There is no God.
Ok, now I'm being difficult.
But if there is a God, and that God is really beyond our level of thinking, he wouldn't like some better than others. So, why is it that so very few of us seem to be enlightened? Many that are enlightened seem to have worked many years in places like Buddhist monasteries and under strict rules. Others just pop into enlightenment with doing anything. Others get it from traumatic brain injury or drugs. Many who work just as hard, take the same drugs or have brain injuries, are not enlightened.
I've attempted many methods for enlightenment. Basically, except for brain injury or drugs, I've tried it. I've listened to many stories and for the most part, I think that "enlightenment" is really an endorphin release which feels so good we think it was God.
Now, I've been a student of A Course in Miracles for 3.5 years. I think the material is true, but it still doesn't lead to enlightenment. And, it is still outside material, not a direct communication between me and God. So does God hate me or what?

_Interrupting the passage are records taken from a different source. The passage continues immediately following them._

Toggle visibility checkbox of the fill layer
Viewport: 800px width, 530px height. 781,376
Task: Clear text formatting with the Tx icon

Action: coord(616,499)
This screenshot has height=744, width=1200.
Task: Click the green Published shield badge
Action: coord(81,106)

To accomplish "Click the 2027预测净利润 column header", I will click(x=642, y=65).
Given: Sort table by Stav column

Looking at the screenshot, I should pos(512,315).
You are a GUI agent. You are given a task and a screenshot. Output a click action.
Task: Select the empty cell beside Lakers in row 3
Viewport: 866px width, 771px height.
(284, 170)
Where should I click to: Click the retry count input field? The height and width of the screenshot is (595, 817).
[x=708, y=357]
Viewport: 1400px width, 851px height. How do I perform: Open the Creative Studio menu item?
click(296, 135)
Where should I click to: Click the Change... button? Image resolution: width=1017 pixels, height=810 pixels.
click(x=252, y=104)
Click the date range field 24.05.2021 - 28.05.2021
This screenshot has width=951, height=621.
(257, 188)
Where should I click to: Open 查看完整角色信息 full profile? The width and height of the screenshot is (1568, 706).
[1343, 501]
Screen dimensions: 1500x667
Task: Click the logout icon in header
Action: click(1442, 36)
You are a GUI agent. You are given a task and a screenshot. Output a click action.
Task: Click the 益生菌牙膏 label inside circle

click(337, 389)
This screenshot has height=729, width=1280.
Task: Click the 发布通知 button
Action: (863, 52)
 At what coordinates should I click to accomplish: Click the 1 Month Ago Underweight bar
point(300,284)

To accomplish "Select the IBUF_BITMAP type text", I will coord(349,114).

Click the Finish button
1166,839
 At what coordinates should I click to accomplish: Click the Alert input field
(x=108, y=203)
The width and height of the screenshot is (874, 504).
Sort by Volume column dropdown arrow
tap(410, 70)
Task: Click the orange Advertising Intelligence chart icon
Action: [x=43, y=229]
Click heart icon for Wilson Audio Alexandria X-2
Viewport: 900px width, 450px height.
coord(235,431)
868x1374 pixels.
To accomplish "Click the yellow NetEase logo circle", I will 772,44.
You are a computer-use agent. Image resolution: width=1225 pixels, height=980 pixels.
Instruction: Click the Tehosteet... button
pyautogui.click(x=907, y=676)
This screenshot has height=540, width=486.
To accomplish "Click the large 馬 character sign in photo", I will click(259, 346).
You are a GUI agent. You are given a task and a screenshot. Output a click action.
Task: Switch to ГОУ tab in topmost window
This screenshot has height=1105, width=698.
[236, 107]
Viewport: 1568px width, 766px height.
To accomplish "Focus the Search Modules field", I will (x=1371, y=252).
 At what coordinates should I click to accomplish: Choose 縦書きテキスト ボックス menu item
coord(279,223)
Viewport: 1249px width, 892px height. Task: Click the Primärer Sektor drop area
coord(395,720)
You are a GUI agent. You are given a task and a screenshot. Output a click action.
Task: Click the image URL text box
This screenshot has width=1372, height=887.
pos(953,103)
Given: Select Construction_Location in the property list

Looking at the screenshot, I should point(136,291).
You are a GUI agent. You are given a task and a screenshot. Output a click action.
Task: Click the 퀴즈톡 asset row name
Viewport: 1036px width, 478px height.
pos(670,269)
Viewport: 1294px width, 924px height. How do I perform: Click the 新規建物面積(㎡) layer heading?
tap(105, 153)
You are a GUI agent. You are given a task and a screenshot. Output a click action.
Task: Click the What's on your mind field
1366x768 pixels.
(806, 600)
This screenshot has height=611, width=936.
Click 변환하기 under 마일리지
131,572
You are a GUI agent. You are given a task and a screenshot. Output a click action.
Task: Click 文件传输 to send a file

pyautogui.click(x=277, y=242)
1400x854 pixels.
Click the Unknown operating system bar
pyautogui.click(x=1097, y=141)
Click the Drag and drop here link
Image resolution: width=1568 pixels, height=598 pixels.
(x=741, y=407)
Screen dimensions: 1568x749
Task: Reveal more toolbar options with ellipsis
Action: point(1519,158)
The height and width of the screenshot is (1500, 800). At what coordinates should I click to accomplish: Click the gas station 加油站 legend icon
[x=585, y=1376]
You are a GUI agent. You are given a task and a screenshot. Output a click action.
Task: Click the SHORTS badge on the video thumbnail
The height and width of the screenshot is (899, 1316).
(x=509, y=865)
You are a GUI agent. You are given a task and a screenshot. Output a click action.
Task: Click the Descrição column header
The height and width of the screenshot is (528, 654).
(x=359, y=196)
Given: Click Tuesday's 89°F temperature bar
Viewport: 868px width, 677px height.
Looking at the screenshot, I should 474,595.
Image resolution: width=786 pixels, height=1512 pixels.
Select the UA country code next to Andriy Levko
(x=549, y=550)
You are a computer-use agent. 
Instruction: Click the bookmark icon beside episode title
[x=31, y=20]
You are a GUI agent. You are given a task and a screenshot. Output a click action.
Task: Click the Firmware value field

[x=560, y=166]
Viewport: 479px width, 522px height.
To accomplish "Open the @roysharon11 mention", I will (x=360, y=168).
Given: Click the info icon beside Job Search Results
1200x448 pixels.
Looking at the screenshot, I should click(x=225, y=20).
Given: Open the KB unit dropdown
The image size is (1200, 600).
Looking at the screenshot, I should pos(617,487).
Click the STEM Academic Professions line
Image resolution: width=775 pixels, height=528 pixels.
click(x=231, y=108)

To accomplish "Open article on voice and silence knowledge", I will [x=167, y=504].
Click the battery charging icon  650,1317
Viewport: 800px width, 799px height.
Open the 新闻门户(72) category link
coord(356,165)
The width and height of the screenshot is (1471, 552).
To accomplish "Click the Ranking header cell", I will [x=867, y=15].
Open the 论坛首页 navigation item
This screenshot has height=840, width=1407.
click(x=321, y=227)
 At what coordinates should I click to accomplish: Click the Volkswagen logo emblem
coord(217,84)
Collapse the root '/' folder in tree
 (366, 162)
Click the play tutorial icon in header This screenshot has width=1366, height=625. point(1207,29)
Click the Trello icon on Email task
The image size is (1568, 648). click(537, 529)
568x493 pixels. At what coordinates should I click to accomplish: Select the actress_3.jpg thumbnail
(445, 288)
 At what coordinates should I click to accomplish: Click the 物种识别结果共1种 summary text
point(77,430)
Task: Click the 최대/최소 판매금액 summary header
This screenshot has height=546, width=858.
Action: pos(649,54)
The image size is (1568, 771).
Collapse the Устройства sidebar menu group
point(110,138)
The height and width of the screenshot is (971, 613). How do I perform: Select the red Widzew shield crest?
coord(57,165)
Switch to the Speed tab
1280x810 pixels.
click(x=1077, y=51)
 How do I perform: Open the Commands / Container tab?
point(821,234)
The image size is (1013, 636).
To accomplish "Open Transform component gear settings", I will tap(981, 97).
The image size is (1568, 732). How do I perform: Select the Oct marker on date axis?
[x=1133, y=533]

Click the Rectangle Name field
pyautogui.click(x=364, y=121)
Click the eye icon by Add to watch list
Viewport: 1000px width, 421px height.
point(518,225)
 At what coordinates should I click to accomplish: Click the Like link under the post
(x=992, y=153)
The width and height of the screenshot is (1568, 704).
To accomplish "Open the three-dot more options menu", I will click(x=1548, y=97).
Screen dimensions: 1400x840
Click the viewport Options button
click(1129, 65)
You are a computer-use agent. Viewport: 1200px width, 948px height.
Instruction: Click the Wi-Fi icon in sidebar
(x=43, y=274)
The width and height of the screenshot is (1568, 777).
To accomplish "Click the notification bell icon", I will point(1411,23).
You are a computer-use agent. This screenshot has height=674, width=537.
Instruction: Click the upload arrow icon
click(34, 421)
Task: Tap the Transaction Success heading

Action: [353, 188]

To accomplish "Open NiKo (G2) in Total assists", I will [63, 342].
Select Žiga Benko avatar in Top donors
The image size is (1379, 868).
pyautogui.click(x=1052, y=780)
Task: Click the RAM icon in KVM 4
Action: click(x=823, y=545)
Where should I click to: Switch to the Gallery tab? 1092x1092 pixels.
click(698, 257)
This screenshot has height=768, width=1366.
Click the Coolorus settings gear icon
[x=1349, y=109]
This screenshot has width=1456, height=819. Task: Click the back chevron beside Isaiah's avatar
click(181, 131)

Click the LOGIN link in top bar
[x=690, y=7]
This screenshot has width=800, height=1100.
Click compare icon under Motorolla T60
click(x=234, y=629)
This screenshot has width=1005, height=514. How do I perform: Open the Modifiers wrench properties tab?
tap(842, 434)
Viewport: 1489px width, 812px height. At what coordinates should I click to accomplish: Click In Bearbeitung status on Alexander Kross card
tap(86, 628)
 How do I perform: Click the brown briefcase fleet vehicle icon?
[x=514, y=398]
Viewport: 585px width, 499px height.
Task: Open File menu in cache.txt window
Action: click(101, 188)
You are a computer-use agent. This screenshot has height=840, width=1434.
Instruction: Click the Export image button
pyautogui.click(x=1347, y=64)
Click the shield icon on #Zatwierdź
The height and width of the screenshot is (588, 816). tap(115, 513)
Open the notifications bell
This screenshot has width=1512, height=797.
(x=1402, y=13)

I don't know of course. There may not be a God. Or at least, what we hope is God does not exist.
I spent my run today repeating two sentences of my own composition:
Eternal silence is the life in me.
Still and quiet love has set me free.
Basically, I don't need to be more complicated than that. Any time I feel the slightest fear, annoyance or anger, it is because I stopped letting silence rule my mind. Anytime, I don't like another person, its because I stopped looking for silence in them.
If there is a God, that God must by definition be very silent. That is the only way to be pervasive and eternal.
I ran 22.2 miles on hilly roads today. I ran 73.85 miles this week.